No tiene mucho sentido desmenuzar el conflicto de los transportistas, el de los agricultores o el de la flota pesquera como si fueran hechos puntuales desconectados entre sí. Todos tienen la misma etiología, como la tendrán los conflictos laborales que vendrán en cuanto empiecen a negociarse los convenios y aparezcan las reivindicaciones para aproximar la subida de los salarios a la de los precios. Quizá para entonces los autodenominados sindicatos de clase salgan de su mutismo actual y recuerden que están en la vida para algo más que para hacer de colchón de Pedro Sánchez (en un caso) o de lanzadera de Yolanda Díaz (en el otro). El riesgo es una espiral de huelgas salvajes sin interlocutores definidos y con el peligro constante de que brote la violencia.
El problema político que todo lo atraviesa es que el instrumento de gobierno no se corresponde con la tarea que hay que realizar. Se ha visto también en el episodio chusco del Sáhara, en el que los marroquíes se la han vuelto a jugar a un presidente que lleva cuatro años en la Moncloa y sigue sin coger el punto al tema del Magreb, vidrioso y potencialmente explosivo para España. Puede que el final del contencioso deba aproximarse a lo que ahora se apunta; pero eso requiere un recorrido, y Sánchez ha decidido saltarse el recorrido entero para dar algo muy parecido a un salto en el vacío. Por puro bonapartismo, claro, que es la marca de la casa. Pero también porque él mismo se ha puesto los obstáculos.
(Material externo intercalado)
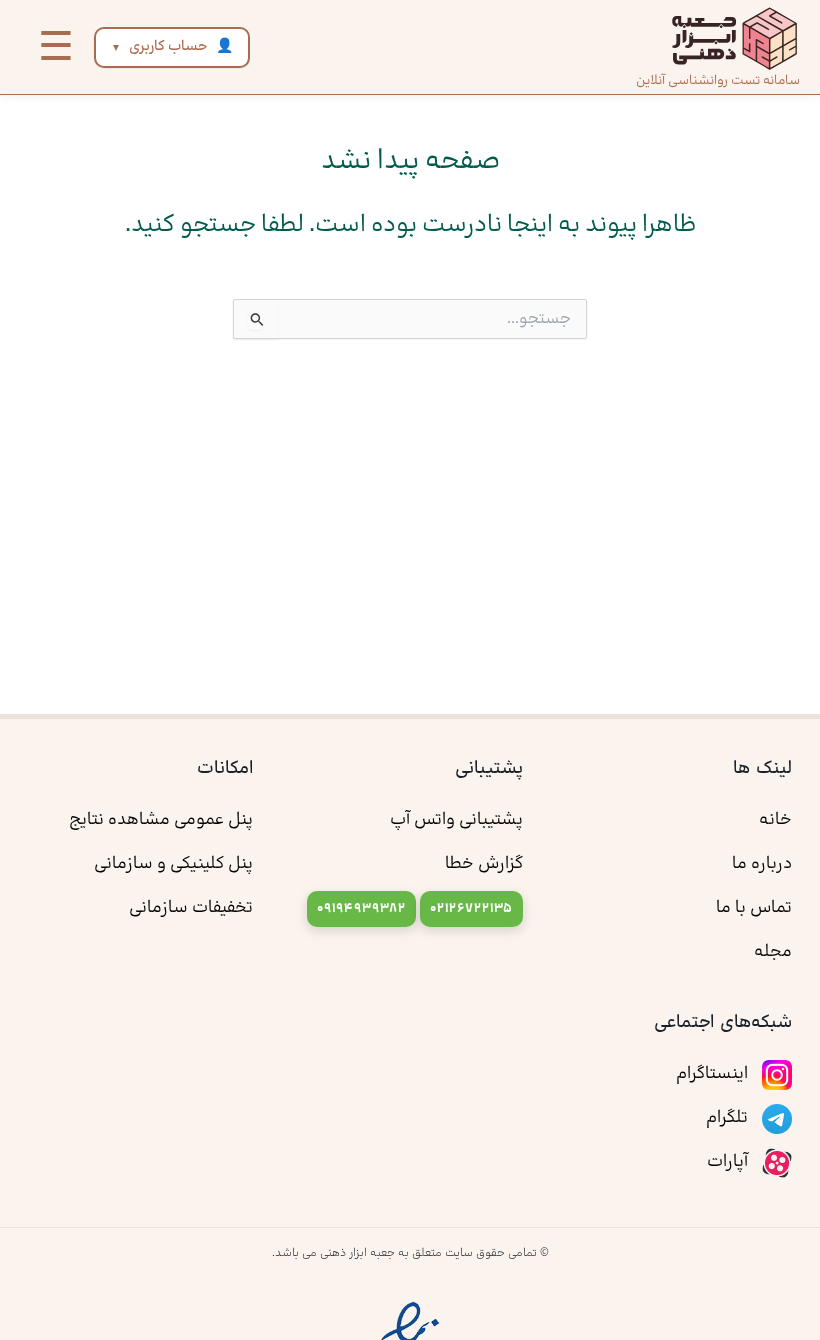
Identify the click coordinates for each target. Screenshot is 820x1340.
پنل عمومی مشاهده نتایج (161, 820)
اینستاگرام (714, 1074)
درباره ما (762, 864)
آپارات (729, 1162)
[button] (56, 47)
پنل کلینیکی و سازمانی (173, 864)
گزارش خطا (484, 864)
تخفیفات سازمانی (191, 908)
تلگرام (729, 1118)
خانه (775, 820)
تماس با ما (754, 908)
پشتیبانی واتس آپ (456, 820)
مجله (773, 952)
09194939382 (361, 909)
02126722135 (471, 909)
No puede plantear el tema en un Consejo de Ministros porque los de Podemos se le rebelarían, no puede llevarlo al Parlamento porque todos sus socios sin excepción lo dejarían tirado y solo tendría, si acaso, el apoyo del PP; y en las instancias internacionales, le remitirían al marco de las Naciones Unidas y le recordarían las obligaciones contraídas por España. Así que tuvo que enviar una carta furtiva al rey de Marruecos que este se apresuró a difundir para cortarle la retirada: carta en la mesa, presa.
El problema de fondo se define fácilmente: todo lo que hay que hacer en España a partir de ahora choca frontalmente con las servidumbres del marco político que Sánchez estableció para llegar al poder y sostenerse en él. Este Gobierno se inventó para que siempre fuera carnaval, y no sirve para otra cosa. Lo difícil, con la oposición de mudanza, es encontrar la solución. Aunque el presidente no para de provocar cotidianamente a los podemitas para que salten del Gobierno y le den un pretexto para hacer eso que usted está pensando.